Award winning writer of fantasy and children’s stories, Wendy Scott, hosted me for Day 6 of my While the Bombs Fell book tour. She has a lovely site and a wonderful selection of books. This post is about the difference between life in a small English town during WWII and life now.
While the Bombs Fell
While the Bombs Fell focuses on my mother’s life during WWII from 1941, the year she turned three, until 1945, the year she turned seven.
Life for a small girl growing up in the small English town of Bungay during WWII was markedly different from life today. For the purposes of this article, I have focused on the home, food and school to highlight the many differences.

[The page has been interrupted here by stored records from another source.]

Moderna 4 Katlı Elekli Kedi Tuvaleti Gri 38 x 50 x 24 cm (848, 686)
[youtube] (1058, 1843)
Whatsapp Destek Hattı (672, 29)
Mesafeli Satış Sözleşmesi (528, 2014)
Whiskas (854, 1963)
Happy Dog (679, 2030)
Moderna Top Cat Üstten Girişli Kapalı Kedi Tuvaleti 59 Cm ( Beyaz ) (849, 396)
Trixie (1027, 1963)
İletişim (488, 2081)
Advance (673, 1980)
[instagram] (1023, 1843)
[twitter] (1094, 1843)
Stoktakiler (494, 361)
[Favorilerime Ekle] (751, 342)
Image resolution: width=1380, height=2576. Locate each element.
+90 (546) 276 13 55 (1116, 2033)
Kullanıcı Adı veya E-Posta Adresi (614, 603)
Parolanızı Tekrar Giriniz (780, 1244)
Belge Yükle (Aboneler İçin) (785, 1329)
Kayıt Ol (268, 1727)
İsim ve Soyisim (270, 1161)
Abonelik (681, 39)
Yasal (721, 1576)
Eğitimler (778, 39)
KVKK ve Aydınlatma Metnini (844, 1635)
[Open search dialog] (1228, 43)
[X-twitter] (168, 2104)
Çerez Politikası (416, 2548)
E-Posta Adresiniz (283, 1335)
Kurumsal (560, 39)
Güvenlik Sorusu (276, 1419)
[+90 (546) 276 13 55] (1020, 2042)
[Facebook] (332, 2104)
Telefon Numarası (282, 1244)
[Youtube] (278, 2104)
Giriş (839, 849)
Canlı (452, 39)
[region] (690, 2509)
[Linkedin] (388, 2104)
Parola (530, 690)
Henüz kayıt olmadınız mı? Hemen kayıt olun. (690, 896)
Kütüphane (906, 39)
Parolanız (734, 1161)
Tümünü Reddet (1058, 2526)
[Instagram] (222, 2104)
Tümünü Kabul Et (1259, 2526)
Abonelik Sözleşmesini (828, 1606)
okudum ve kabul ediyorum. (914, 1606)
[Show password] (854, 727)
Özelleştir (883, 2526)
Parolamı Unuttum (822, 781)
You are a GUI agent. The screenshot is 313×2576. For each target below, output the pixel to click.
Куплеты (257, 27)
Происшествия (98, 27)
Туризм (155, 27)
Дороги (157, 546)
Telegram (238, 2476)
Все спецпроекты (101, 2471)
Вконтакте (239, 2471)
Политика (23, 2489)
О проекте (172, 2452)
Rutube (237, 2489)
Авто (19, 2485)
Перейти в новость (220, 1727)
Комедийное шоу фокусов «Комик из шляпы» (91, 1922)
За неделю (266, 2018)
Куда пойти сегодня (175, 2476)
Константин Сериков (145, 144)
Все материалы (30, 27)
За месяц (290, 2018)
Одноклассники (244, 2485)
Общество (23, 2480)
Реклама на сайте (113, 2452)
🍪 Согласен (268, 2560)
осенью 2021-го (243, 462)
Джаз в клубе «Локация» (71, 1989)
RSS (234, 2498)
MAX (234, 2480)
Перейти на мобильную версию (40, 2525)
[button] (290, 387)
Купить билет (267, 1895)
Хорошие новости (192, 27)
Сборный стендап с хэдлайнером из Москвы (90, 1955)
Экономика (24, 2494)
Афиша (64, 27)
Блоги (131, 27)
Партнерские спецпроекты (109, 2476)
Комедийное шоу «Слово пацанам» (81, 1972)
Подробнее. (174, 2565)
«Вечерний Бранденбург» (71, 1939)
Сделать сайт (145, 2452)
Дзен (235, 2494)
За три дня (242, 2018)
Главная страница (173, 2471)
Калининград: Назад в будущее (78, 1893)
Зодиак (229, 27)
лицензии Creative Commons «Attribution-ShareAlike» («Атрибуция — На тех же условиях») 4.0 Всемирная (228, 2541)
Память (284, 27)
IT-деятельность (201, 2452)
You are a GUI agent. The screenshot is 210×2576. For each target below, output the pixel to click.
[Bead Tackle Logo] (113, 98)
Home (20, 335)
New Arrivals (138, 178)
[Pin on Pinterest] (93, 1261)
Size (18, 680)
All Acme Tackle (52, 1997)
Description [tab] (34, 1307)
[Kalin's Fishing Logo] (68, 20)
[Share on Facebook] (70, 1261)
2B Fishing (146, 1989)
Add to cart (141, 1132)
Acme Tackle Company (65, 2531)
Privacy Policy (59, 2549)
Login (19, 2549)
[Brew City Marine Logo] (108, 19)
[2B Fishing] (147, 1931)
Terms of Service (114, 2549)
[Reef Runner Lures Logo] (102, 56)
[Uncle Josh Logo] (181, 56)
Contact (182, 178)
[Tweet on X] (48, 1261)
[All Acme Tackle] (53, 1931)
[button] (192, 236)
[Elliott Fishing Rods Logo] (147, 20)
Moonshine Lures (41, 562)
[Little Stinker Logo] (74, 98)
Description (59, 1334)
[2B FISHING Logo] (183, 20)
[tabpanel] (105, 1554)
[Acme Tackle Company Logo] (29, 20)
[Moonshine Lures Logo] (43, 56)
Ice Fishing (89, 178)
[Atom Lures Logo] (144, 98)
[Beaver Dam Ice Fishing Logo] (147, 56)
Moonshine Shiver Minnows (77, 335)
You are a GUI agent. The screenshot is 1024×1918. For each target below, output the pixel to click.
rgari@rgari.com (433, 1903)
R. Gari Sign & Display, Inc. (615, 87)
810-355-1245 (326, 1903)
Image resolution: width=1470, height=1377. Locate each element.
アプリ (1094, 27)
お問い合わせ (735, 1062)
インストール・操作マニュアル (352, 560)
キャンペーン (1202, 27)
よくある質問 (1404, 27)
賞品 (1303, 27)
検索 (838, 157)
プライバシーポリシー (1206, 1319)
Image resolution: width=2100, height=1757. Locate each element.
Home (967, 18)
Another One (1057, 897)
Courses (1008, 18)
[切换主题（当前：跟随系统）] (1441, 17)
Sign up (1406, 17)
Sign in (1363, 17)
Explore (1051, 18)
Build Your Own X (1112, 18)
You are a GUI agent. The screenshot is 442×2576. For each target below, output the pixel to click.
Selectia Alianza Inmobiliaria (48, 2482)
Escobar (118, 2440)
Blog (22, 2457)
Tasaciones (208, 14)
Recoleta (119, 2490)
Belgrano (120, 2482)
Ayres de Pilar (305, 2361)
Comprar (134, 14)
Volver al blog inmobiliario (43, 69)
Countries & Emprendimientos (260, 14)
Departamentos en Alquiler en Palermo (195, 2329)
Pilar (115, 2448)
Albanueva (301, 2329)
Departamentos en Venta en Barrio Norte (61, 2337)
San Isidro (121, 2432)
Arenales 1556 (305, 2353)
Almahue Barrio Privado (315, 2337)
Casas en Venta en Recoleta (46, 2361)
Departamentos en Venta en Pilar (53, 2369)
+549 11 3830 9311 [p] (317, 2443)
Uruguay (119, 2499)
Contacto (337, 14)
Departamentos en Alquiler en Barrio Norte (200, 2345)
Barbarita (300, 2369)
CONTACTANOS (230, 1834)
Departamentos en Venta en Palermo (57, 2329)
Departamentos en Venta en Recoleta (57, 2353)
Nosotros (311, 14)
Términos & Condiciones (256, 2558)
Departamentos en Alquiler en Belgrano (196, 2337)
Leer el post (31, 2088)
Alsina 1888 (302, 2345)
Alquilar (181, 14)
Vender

My mother was born in a small, double storied cottage, in a row of similar cottages on Nethergate Street in Bungay, Suffolk. She was the sixth’s child of Alfred and Hilda Hancy and had a baby brother. Her parents had lived in Bungay all their lives, as had their parents.
There was no television and the children occasionally went to the cinema for entertainment. The show always ended with everyone standing to sing the national anthem as a show of patriotism for Britain. Her father had a wireless, but he only used it to listen to the news in order to save electricity for the war effort.
The family did not have an indoor toilet and had to go outside to an “outhouse”. They did have a flushing toilet, but a lot of other families used a bucket system. The children used a chamber pot that was kept under the bed, if they needed the toilet during the night. The boys all slept in one bedroom and the girls in another. Her parents had their own bedroom with a cot for the baby.
There was no central heating. Everyday, her mother lit a coal fire to warm the main living area. Coal was rationed and had to be eked out in order to light the copper for the washing once a week and the oven on a Sunday to cook the tiny roast.
Food was rationed and sugar, butter, flour, meat and many other foodstuffs were in short supply. My mother’s family was better off than many because her father was a dairy farmer, so they had plenty of milk. Eggs were in short supply and smelled like the fish meal the chickens were fed. My mother’s father shot rabbits and other game that strayed onto the farm, to supplement their food supply.
The children often had bread, milk and a sprinkling of sugar for their evening meal and they were often hungry.
Every member of the family had their own ration book which contained coupons. When their mother went shopping for food or other rationed items, including clothes, the shopkeepers would cut out or sign the coupons. Many people grew vegetables in their gardens as part of Britain’s “Dig for Victory” campaign. Carrots and potatoes were used as a replacement from any other rationed products including sugar and flour. The British government distributed pamphlets containing recipes for “war-time” recipes to help people prepare healthy meals using the available ingredients.
There were no supermarkets and various shopkeepers supplied specialised products, such as the town baker, butcher and fishmonger.